Scotland’s Nationalist Government
The Scottish National Party was established in 1934 when the National Party of Scotland and the Scottish Party merged. Disputes within the SNP erupted about whether to concentrate on politics or broader cultural goals. Deep schisms existed over the party’s links with other political groups, particularly the Labour Party. Devolved powers, or the formal decentralisation of authority to British regions, is accepted by Scotland’s Nationalist Government as a step toward Scottish independence. The party identifies itself to be conservative and left-of-centre in general. Its party politics are firmly anti-Conservative, its economic plans are liberal, and it is devoted to non-nuclear defence.
These characteristics made it hard for Scotland’s Nationalist Government to set itself apart from the Labour Movement at times. The local branch is the fundamental organisational unit. The most influential organisations above this level are constituency organisations, which recommend candidates based on a nationally authorised list. The party’s annual meeting is nominally the primary decision-making body on the national scale. Still, in reality, the National Executive Committee (headed by the national coordinator) is the most powerful body. During yearly conferences, a National Council takes policy choices.
Democratic Unionist Party
Northern Ireland’s Democratic Unionist Party is a unionist political party. Ian Paisley co-founded the Democratic Unionist Party and headed it from 1971 to 2008. The Ulster Unionist Party usually contests for votes within Northern Ireland’s unionist Protestant population.

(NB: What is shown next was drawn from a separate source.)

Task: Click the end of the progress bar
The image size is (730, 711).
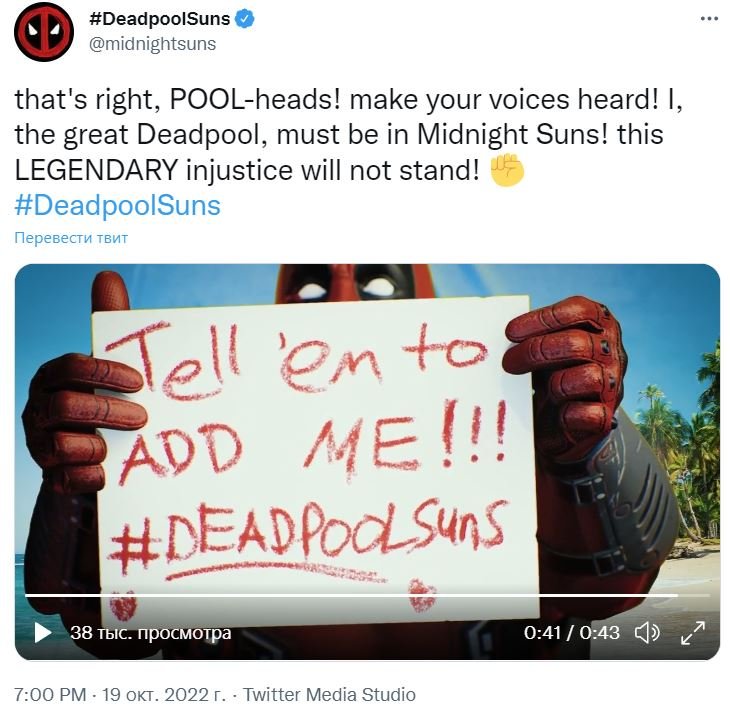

After Paisley was re-elected to the European Parliament in 1984, the DUP obtained its greatest proportion of the vote (almost 34.1 per cent). Locally, the party’s support rapidly dropped after peaking at over 27 % in local government elections in 1981. The DUP sees itself as “conservative right in the context of becoming strong on the legislation” but “left on social policy” while consistently taking conservative stances on most aspects of the society.
Its electorate comprises some profoundly religious organisations and encompasses rural regions in Northern Ireland and internal working-class neighbourhoods, reflecting the party’s chief’s conservatism and anti-Catholicism. The DUP is adamantly opposed to unification with Britain. The DUP has generally shunned all communication with the Irish government, considering territorial claims in the Irish constitution unconstitutional and dangerous to Protestants’ safety and religious freedom in the Republic of Ireland.

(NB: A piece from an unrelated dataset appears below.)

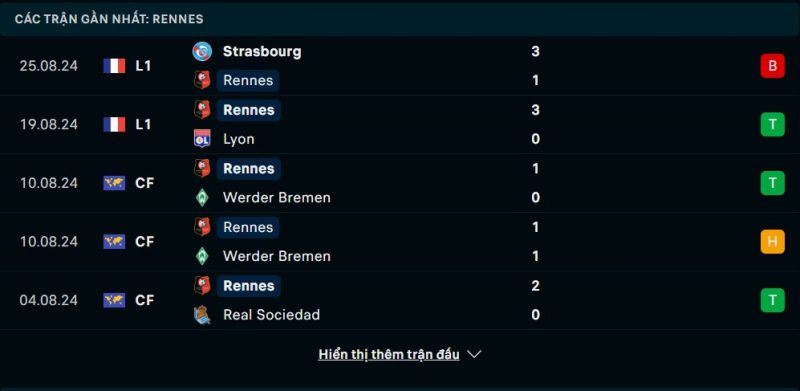Click the Rennes crest in the Strasbourg match row
Screen dimensions: 800x391
tap(202, 81)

Johnson’s Lazy Libertarianism
Gary Johnson is a former Mexico governor who served two terms. During his governorship, he hit the headlines for his support for school choice, a tax standstill, actual reduction in government department budget, and marijuana decriminalisation. He will run for President of the United States on the Libertarianism Party ticket in 2012. Libertarianism is now undergoing a drastic makeover in the United States, and it has often become a viewpoint reserved for political outcasts.

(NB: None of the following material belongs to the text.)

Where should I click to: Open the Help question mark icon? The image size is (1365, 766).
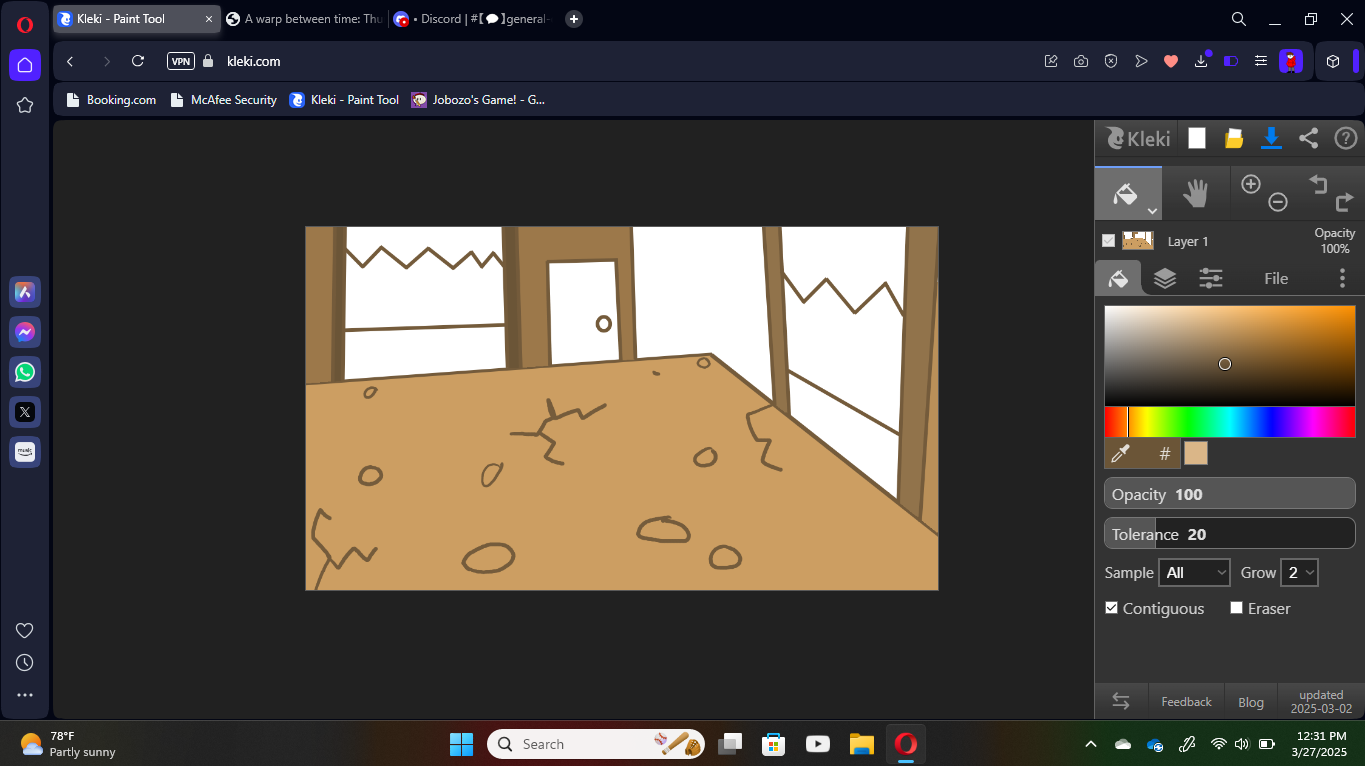click(1345, 139)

The contemporary Libertarian Party of the United States is successfully restoring its image. Johnson’s lazy libertarianism describes themselves as compassionate and practical, more interested in allowing people to live in harmony than criticising the poor. Traditional libertarianism is based on three absolute natural rights: the right to life, the right to be free, and the property right. No matter the stakes, the state cannot break fundamental rights without an individual’s permission which is why they seek a sharply restricted government.
According to this viewpoint, a person must never be compelled to permit their own will by a third party. The present Libertarian Party’s rebranding of the classic stance has essentially emphasised rights and liberties while not mentioning more about ownership.
Conclusion
The demise of the United Kingdom and the re-emergence of England as a distinct state are neither assured nor likely to occur swiftly. If this happens, a slew of questions and concerns about what an English foreign strategy may look like will certainly enter political discussions. They would be handled when English policymakers and the general public better understand England’s governance, identity, duties, role in the world, and power. But we should be wary of believing that any such split will result in a humiliated, chastened, and sulking England seeking to separate itself from the rest of the world. England may acquire some of the UK’s international presence as a political entity.